40 yıldır iş hayatının içindeyim. Yöneticiliğin farklı uzmanlık alanları ve kademelerinde yer aldım.

“HER ALANDA EŞİT TEMSİL, KATILIM VE KARAR ALMA SÜREÇLERİNDE YER ALMAYI SAVUNUYORUZ”

  • Geçmiş yıllarda iş dünyası erkek egemenliği altındaydı. Ancak artık alışkın olunan düzen hızlı bir değişim geçiriyor ve kartlar yeniden dağıtılıyor. Siz bu dönüşümü nasıl değerlendirirsiniz?

İş dünyasının hala erkek egemenliği altında olduğunu söylemek mümkün. Rakamlara baktığımızda evet bir dönüşüm yaşanıyor ama şu an için yeterli değil. Biz her alanda eşit temsil, katılım ve karar alma süreçlerinde yer almayı savunuyoruz. Kadın erkek oranları eşitlenmediği, yönetim kademelerinde kota olmadığı, kadın CEO, CFO gibi her kademedeki yönetici kadın sayısı artmadığı sürece samimi bir dönüşümden bahsedemeyiz.

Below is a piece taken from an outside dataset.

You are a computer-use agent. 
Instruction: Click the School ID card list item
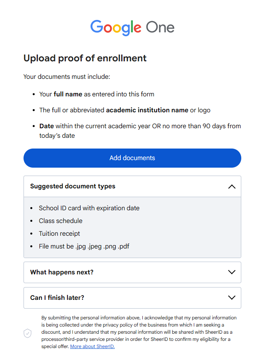(89, 208)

“KIZ ÇOCUKLARINA, EĞİTİMDE FIRSAT EŞİTSİZLİĞİNİN ÖNÜNE GEÇMEK İÇİN DESTEK SUNULMALI”

  • Tüm Türkiye’de iş hayatında cinsiyet eşitliğinin sağlanması ve kadın istihdamının daha da artırılması için neler yapılmalı?

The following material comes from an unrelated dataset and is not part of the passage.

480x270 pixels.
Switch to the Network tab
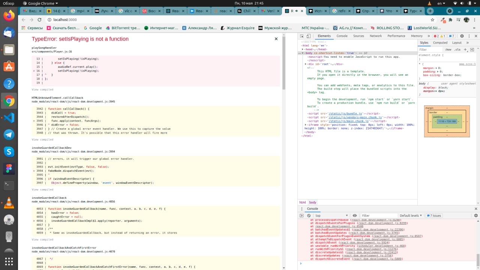click(375, 36)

Öncelikle bilinçlendirme faaliyetleri ile toplumsal dönüşüm sağlanmalı. Ataerkil toplumsal cinsiyet rollerinin getirdiği önyargı, engelleme ve baskıları kırmak için dönüştürücü bir niyet ve irade ortaya konulması, buna göre vizyon kurularak stratejik planlar geliştirilmesi ve bu dönüşümün hayata geçirilmesi için uygulamalar üretilmesi, bütün bunların eşitlikçi bütüncül bir yaklaşımla ele alınması gerekir. İyi örnekler ön plana çıkartılmalı, kız çocuklarına eğitimde fırsat eşitsizliğinin önüne geçmek için destek sunulmalı, kadınlara mesleki eğitimler verilmeli, kadının güçlendirilmesi, donanımlı hale gelebilmesi ve istihdama katılımları için projeler üretilmeli. Bunlar yalnızca basit örnekler. Bütüncül bir perspektiften tüm hayatı dönüştürmek için hayatın her alanında yedi gün, yirmi dört saat erkeklerin doğal hak alanı olarak görülen her şeyin kadınların da güvenceli bir şekilde erişebilmeleri için hayatın her adımını düşünmeliyiz.

“GELECEĞİ KADINLAR KURACAK O  SEBEPLE ASLA UMUTLARINI YİTİRMESİNLER”

  • Yeni mezun ya da iş hayatına yeni atılacak kadınlara tavsiyeleriniz nelerdir?

Bu topraklarda feminist mücadele Osmanlı döneminden beri var ve gelişiyor, kadın hakları konusunda bizlere öncü olan birçok değerli kadın var. Belki iş hayatları kolay olmayacak ama asla vazgeçmesinler, güçlü olsunlar ve kendilerine inansınlar. Çağa ayak uydurmak, kendini geliştirmek çok önemli. İş hayatındaki bir kadın mutlaka bir başka kadına rol model oluyor, onu cesaretlendiriyor. Bu bilinçle hareket etsinler. Geleceği kadınlar kuracak o sebeple asla umutlarını yitirmesinler.

“TÜRKİYE’DE VE DÜNYADA KADINLAR HALA EŞİT İŞE EŞİT ÜCRET ALMIYORLAR”

  • İş dünyasında kadın olmanın avantajları ve dezavantajları sizce nelerdir?

2022 yılında hala Türkiye’de ve dünyada kadınlar eşit işe eşit ücret almıyorlar. Sadece kadın oldukları için aynı işi yapsalar dahi erkek mevkidaşlarından daha düşük ücretlendiriliyorlar. İş hayatında öncelikle bu eşitsizlikten vazgeçilmeli. Diğer dezavantajlardan bazıları; öncelikle kodlanmış toplumsal cinsiyet rolleri, kadınlar üzerindeki geleneksel önyargı, engelleme ve baskılar, kadınların istihdam alanına girememesi, işyerinde taciz, kadın çalışanların terfi ettirilmemesi ve cam tavanların kırılamaması, ev içi işlerin kadınların sorumluluğuna yüklenmesi, iş yerinde kreş vb. imkanların sağlanmaması, mansplaining olarak sayabiliriz. Ancak toplumsal cinsiyet rolleri sebebiyle iş yaşamına katılım, kriz yönetme ve sorun çözme, annelik, ev işçiliği gibi birçok işi bir arada yapmak zorunda olan kadınların çoklu işlem yapabilme kabiliyeti iş hayatı için avantajdır diyebiliriz.